Concussion substitute rules: Steve Smith’s injury could have possible seen a concussion substitute used for the first time in Tests.
During the fourth day of the second Test of the ongoing 2019 Ashes series between England and Australia at Lord’s, Australia batsman Steve Smith was hit on the neck by a brutal Jofra Archer bouncer. The blow saw the 30-year old cricketer falling down on the ground immediately.
As an aftermath of the blow, Smith was seen walking off the ground despite receiving medical attention. While Smith underwent concussion Test on the ground, perhaps he was taken off it to give him some rest. It is worth mentioning that Smith had earlier coped a blow on his arm.
The sight of Smith coming out to bat again after Australia fast bowler Peter Siddle (9) got out talked of both relief and bravery. Getting hit on or near the head can have numerous ramifications but thankfully that wasn’t the case in Smith’s case.
One more thing.
Why was Smith not wearing the neck protector on the back of his helmet and why in the name of God is he not wearing one now?
If I was his mother I wouldn’t let him play again until he put one on.
— Peter Lalor (@plalor) August 17, 2019
Concussion substitute rules
Considering the newly laid concussion rules, Australia could have opted for a concussion substitute for Smith.
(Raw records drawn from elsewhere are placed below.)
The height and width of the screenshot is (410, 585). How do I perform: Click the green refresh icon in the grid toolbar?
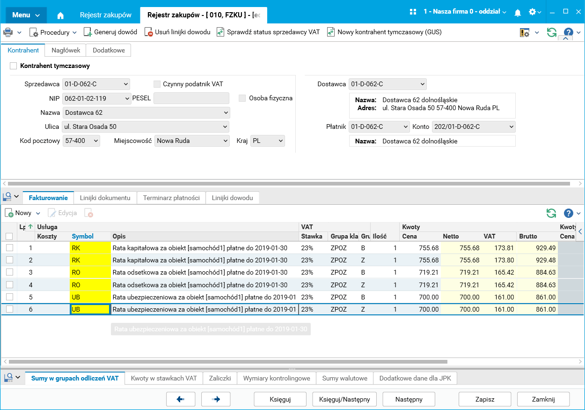point(551,213)
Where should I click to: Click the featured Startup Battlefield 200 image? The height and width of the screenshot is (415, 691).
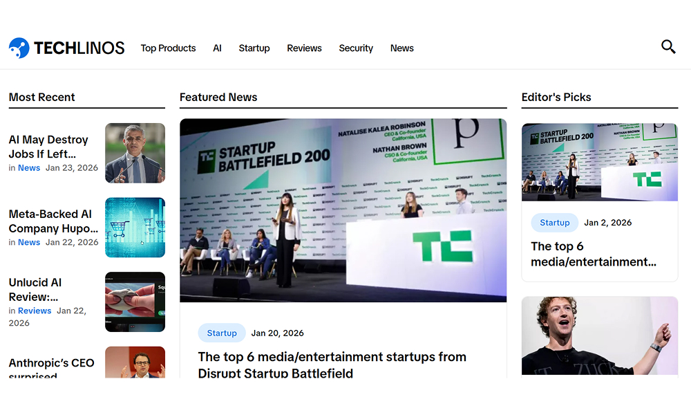coord(343,210)
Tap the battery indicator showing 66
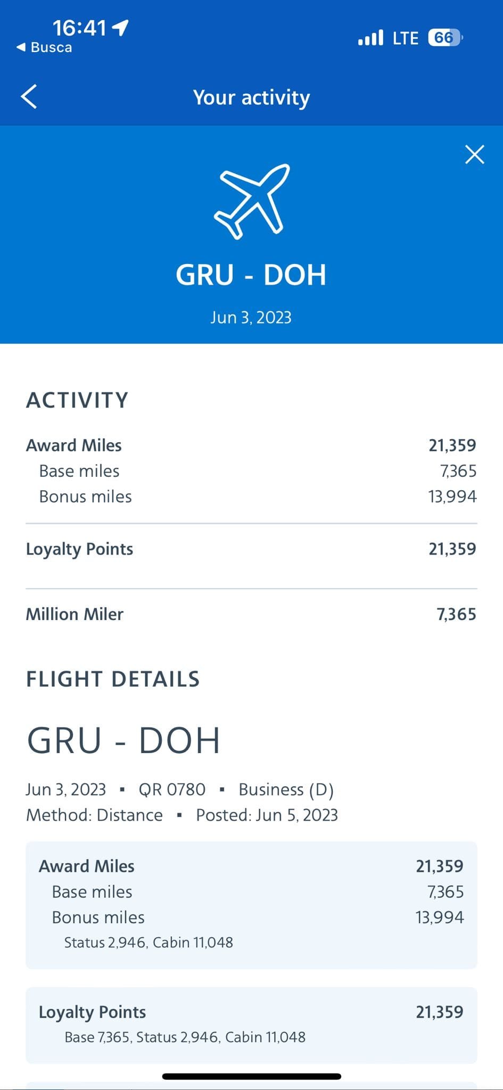 click(445, 38)
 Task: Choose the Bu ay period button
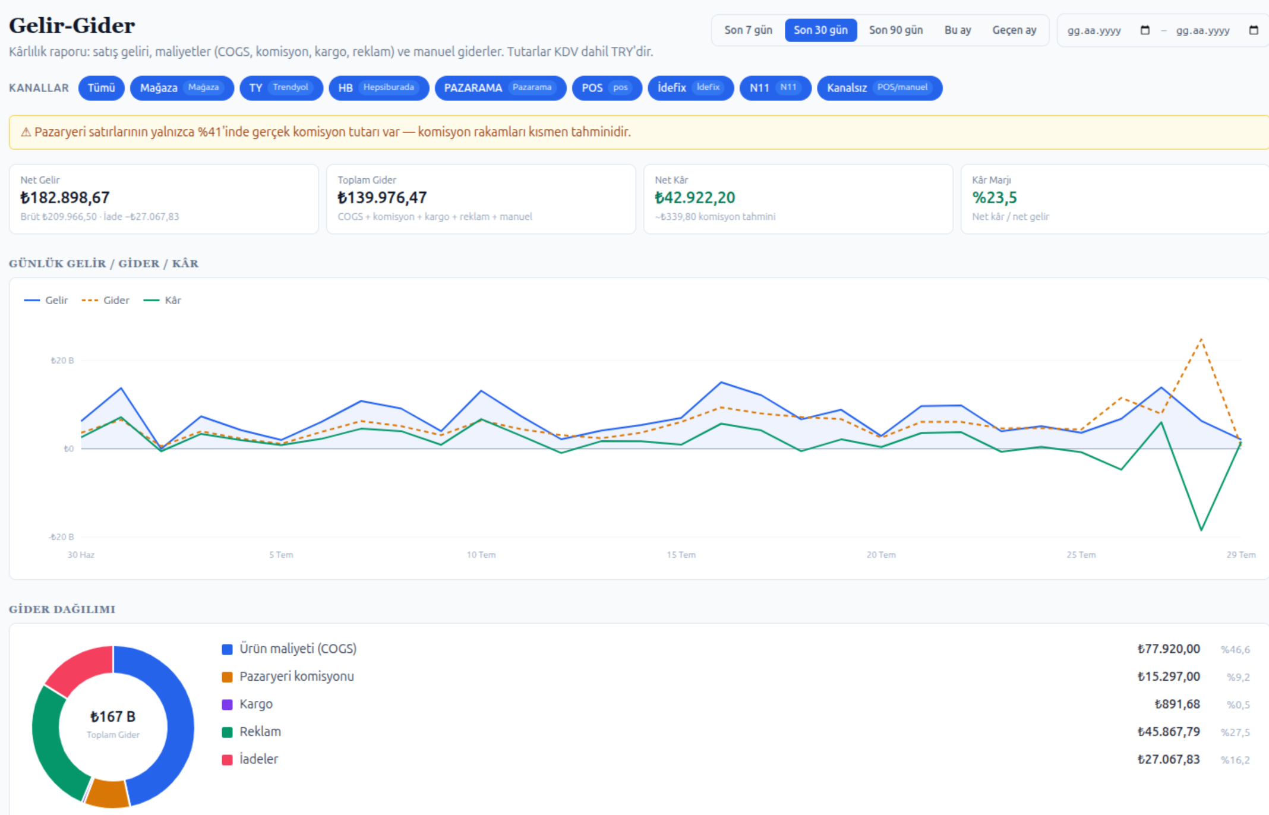tap(958, 30)
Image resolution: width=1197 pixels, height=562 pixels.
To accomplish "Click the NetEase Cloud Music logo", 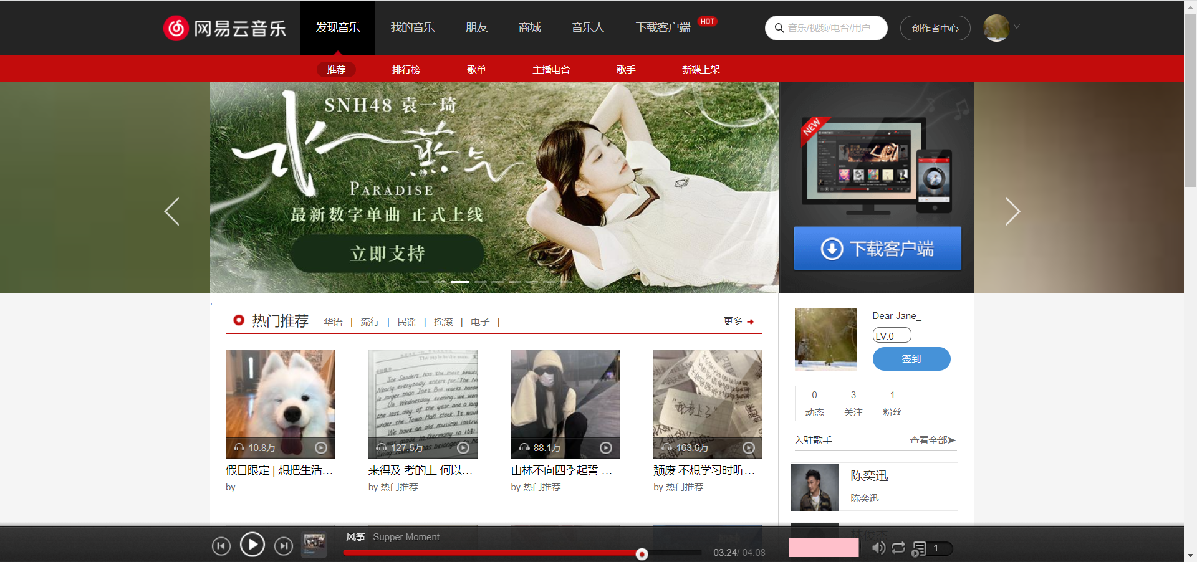I will pyautogui.click(x=224, y=27).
While it would have been the first-ever case of the same happening, the same would have allowed Australia to only include a like-for-like replacement.
However, a concussion substitute can be called only in certain cases and under the below mentioned rules:
1) The player must be diagnosed with a concussion suffered during the match. The same will be decided by the medical representative of the concerned team. No other type of injury is eligible for calling for a substitute.
2) The request of the substitute will be accepted only within 36 hours of the incident.
3) A team is only allowed to call for a like-for-like replacement. The same will decided by the match referee present during the match. In Smith’s case, Australia had the option of including opening batsman Marcus Harris in place of Smith.
Among the reserve all-rounders, Australia could have included one out of either of Mitchell Marsh or Marnus Labuchagne. However, the all-rounder won’t be allowed to bowl in Smith’s case. It is worth mentioning that the same will again be decided by the match referee.
4) Once a player has been replaced due to concussion, he won’t be allowed to take any further part in the match.
Smith narrowly misses third consecutive century on comeback
Coming in to bat at No. 4 in the 23rd over, Smith took the centrestage in the Australian batting yet again. Securing one end amidst wickets falling at the other, the right-handed batsman hung around against some stern spells of fast bowling by the English bowlers.
Having ended Day 1 at 13*, Smith resumed proceedings in the same manner today. It was on the second delivery of the 62nd over when Smith hit an aerial shot over mid-wicket off England left-arm spinner Jack Leach to reach the 50-run mark.
I get the pantomime of @stevesmith49 arrival to the crease and the booing but please stop booing once he plays with great skill,courage and incredible discipline !!! he deserves a standing ovation for that innings … #Ashes #Lords
— Michael Vaughan (@MichaelVaughan) August 17, 2019
Middle-order batsman Matthew Wade (6) and captain Tim Paine (23) getting out today didn’t affect the determination of the 30-year old batsman. While Smith was retired hurt on 80*, he came back amidst both a strong round of applause and some booing to complete his innings. Before getting out to England all-rounder Chris Woakes, Smith ended up scoring 92 (161) with the help of 14 fours.